Functionalized gold nanoparticles with controlled geometrical and optical properties are the subject of extensive research and biomedical applications, including genomics, biosensors, immunoassays, clinical chemistry, laser phototherapy of cancer cells and tumors, targeted delivery of drugs, DNA, and antigens, optical bioimaging, and cell and tissue monitoring using cutting-edge technology.
A new quantitative measure to characterize aromaticity inside metal nanoparticles was also developed based on the total integrated strength of the shielding electron current.
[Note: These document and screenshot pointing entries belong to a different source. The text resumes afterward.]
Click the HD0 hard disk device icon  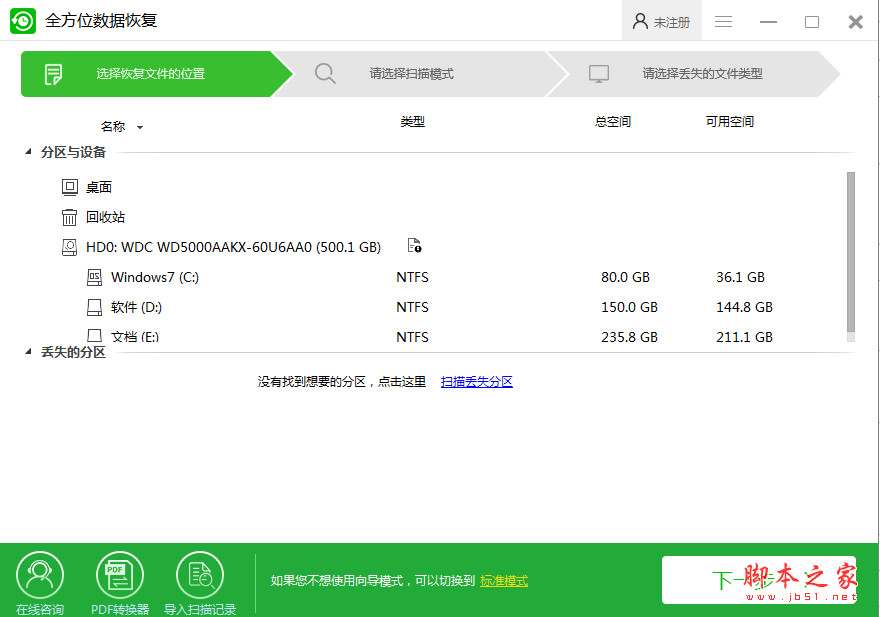pos(70,246)
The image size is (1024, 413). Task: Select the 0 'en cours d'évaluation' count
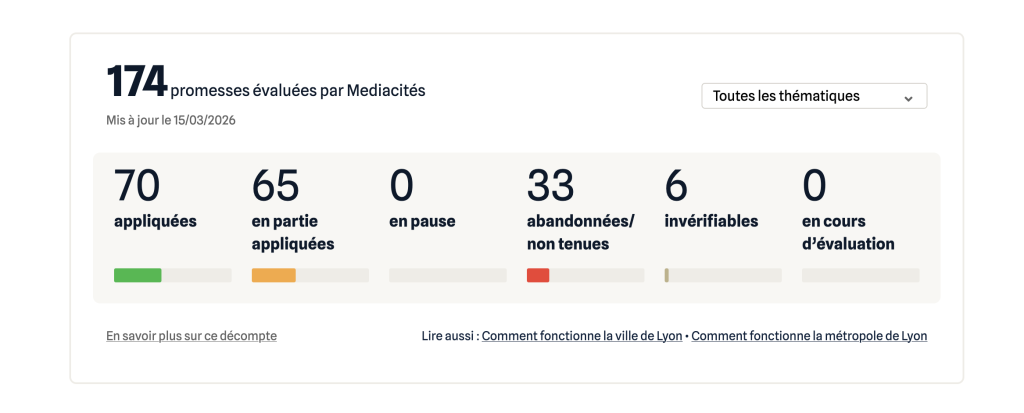814,186
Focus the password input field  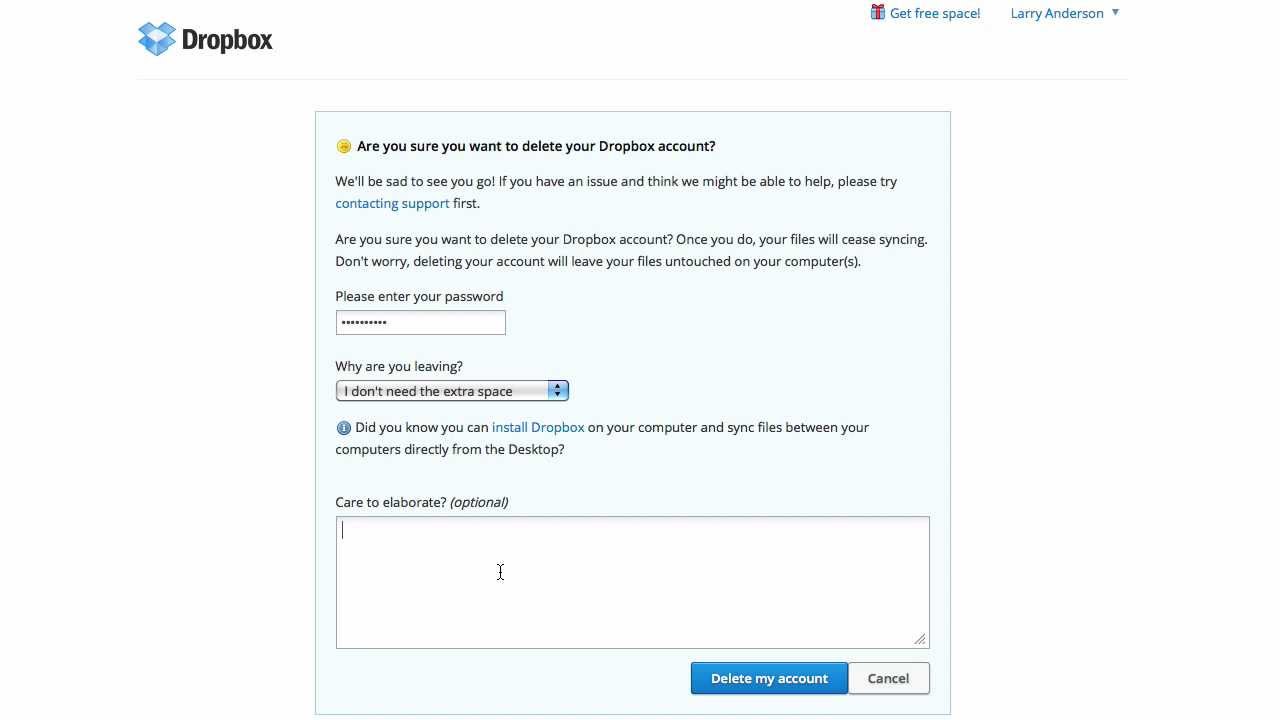click(x=420, y=322)
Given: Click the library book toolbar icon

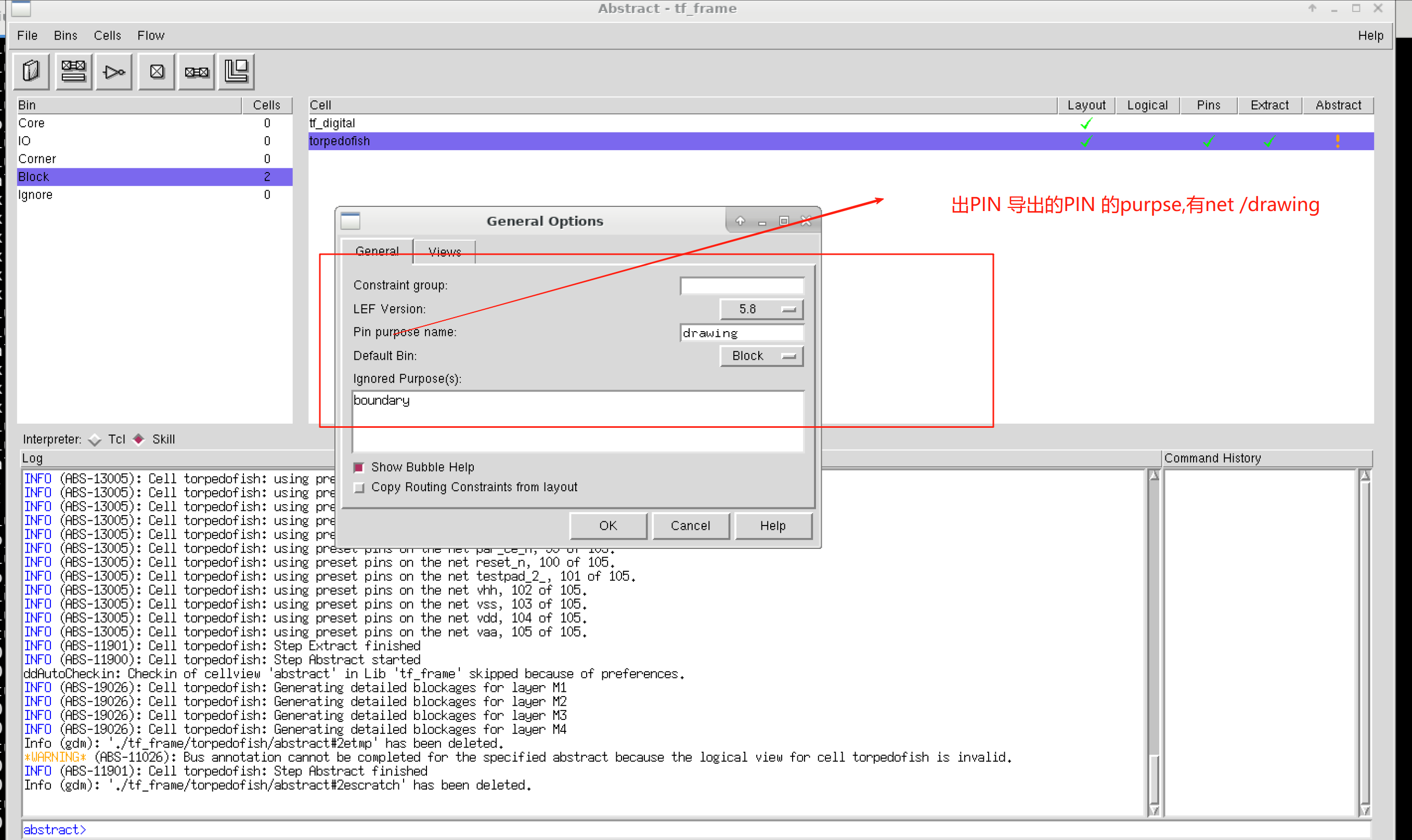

“Aromaticity is one of the oldest concepts in chemistry, and it has traditionally been associated with ring-like organic molecules and their delocalized valence electron density, which can generate circulating currents in an external magnetic field. However, quantitative criteria for the degree of aromaticity that are widely accepted have been lacking. In principle, our method yields a new tool for studying and analyzing electron currents at the resolution of one atom inside any nanostructure. Our work was regarded as a significant advancement in the field by the peer reviewers who reviewed it “Professor Häkkinen, who coordinated the research, says.
Gold nanoparticles (AuNPs) are currently playing an important role in human welfare in clinical diagnosis and a variety of biomedical applications. AuNPs-based technologies are proving to be promising approaches in cancer research and AIDS treatment, according to a growing body of research.